You Can’t Force Us to Post You – GHS to Picketing Graduates
The Director-General of the Ghana Health Service, Dr. Anthony Nsiah-Asare, has criticised the growing trend of health professional graduates resorting to picketing at the Health Ministry to demand financial clearance and posting.
He said these aggrieved graduates cannot expect the government to employ when there is no budgetary allocation for them.
“There is nowhere in the world that somebody finishes school and says I am going to picket, sleep at the Ministry of Health and force them to take me whether they can pay me or cannot pay me.”
“…You don’t employ somebody if you don’t have money to pay or if the money is not readily available. If the person comes to work and you don’t pay the person, that one I will agree if the person comes to sleep and picket at the place where he was employed. If you are not being employed, why do you go and picket at the ministry’s car park? Is it done anywhere?” Dr. Nsiah-Asare said on Eyewitness News’ Point Blank segment.

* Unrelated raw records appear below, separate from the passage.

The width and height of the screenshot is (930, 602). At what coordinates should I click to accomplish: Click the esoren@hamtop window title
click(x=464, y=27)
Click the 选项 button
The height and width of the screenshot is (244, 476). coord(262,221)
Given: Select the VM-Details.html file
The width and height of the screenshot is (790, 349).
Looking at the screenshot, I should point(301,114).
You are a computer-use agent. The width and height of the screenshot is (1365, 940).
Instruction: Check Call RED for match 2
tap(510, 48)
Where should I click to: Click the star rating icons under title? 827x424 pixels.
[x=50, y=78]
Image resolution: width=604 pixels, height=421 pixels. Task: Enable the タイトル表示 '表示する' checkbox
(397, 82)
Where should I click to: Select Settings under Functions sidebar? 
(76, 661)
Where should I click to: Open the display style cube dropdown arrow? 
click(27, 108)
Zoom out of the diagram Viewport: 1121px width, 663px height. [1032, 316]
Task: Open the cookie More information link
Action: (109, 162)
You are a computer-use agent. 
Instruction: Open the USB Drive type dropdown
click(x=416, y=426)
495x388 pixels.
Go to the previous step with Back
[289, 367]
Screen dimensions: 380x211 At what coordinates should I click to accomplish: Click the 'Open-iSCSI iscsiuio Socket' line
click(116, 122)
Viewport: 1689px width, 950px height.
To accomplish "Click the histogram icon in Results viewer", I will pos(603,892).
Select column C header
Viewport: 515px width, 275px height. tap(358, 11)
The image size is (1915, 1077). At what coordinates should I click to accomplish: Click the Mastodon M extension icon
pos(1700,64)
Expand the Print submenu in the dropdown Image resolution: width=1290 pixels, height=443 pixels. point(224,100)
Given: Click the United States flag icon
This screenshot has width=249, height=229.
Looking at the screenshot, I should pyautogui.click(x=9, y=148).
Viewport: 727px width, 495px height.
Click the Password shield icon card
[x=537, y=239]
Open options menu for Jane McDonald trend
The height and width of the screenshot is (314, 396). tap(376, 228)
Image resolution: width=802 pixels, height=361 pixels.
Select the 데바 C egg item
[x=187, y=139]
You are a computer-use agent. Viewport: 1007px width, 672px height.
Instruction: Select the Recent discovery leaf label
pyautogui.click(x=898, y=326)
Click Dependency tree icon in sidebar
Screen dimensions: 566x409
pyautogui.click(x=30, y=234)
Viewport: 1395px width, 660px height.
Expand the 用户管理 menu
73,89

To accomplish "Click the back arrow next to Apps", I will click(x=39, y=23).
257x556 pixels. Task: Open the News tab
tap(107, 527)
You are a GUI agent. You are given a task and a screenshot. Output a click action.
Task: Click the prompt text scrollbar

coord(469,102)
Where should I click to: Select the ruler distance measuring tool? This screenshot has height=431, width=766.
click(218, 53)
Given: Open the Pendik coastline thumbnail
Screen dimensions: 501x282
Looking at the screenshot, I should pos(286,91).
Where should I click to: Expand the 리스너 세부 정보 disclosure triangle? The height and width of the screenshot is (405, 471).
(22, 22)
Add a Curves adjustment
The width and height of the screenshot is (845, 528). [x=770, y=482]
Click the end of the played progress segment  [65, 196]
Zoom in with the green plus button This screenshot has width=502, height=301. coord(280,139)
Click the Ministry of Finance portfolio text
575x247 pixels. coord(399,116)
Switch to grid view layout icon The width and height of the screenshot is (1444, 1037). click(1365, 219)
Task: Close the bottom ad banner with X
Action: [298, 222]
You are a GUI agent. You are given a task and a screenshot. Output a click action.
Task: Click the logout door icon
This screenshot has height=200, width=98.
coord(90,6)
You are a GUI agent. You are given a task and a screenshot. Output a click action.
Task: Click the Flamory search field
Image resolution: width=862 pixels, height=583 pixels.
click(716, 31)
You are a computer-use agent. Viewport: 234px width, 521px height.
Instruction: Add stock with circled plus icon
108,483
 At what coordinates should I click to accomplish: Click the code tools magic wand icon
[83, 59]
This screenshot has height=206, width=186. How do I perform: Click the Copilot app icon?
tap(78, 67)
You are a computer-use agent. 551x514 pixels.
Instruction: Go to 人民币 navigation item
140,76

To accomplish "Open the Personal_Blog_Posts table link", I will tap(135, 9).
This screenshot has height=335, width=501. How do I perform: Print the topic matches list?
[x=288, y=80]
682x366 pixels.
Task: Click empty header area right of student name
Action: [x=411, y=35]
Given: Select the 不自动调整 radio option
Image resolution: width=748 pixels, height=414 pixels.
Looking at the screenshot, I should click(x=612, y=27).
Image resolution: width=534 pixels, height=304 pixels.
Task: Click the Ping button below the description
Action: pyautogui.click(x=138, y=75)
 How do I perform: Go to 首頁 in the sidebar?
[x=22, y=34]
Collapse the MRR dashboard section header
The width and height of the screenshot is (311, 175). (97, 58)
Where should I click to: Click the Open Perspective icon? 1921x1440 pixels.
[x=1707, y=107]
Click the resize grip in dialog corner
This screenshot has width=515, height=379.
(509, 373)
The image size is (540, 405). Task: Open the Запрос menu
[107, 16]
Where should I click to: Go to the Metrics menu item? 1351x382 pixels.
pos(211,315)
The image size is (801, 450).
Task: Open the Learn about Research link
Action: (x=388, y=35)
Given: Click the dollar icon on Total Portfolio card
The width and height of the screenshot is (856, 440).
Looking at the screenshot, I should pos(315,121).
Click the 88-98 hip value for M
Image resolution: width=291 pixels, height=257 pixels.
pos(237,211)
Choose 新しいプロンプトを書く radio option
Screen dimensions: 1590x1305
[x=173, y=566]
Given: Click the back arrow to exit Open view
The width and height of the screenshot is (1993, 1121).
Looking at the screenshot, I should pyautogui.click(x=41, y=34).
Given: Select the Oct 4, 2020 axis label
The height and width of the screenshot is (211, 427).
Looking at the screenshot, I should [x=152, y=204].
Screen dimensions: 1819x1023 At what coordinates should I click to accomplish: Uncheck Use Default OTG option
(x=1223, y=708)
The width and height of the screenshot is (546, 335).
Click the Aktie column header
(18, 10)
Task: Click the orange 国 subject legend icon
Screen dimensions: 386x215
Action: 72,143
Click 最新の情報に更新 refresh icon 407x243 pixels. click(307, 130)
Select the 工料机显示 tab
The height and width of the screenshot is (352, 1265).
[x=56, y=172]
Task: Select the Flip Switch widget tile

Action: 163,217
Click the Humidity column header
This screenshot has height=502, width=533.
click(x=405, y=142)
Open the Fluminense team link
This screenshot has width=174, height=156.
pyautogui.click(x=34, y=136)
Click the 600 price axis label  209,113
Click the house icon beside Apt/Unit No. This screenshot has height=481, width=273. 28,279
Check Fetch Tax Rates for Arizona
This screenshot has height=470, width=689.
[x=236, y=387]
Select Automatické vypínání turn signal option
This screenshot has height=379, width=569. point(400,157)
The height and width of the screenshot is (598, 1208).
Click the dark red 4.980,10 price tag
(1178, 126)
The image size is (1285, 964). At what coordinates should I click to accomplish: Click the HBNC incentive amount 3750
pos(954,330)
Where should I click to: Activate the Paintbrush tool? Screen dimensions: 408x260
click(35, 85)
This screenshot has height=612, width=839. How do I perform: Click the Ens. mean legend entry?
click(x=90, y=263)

Different classes of health professional graduates spanning as far back as 2015, have trooped to the Ministry of Health to demand clearance for posting into state health installations.
Most recently, in February, police personnel had to forcibly evict some 200 unemployed graduate nurses who pitched camp at the Health Ministry.
The government said it had provided financial clearance to 541 healthcare professionals who are expected to start work this March.
The government has also urged the graduate nurses to stop picketing at the Health Ministry as plans are far advanced to employ about 27,000 nurses.
More assurances
Dr. Nsiah-Asare reiterated the government’s commitment to the nurses and assured that more nurses will be employed by 2018 ending.
“We have use for every single nurse that has been trained in this country. We haven’t reached our nurse-to-population ration but because of our physical constraints… unfortunately, in this country, the government is the biggest employer of health professionals.”
He reminded that the “government took on over 16,000 or so nurses” and this year, the service “has put in the budgetary allocation to also employ nurses.”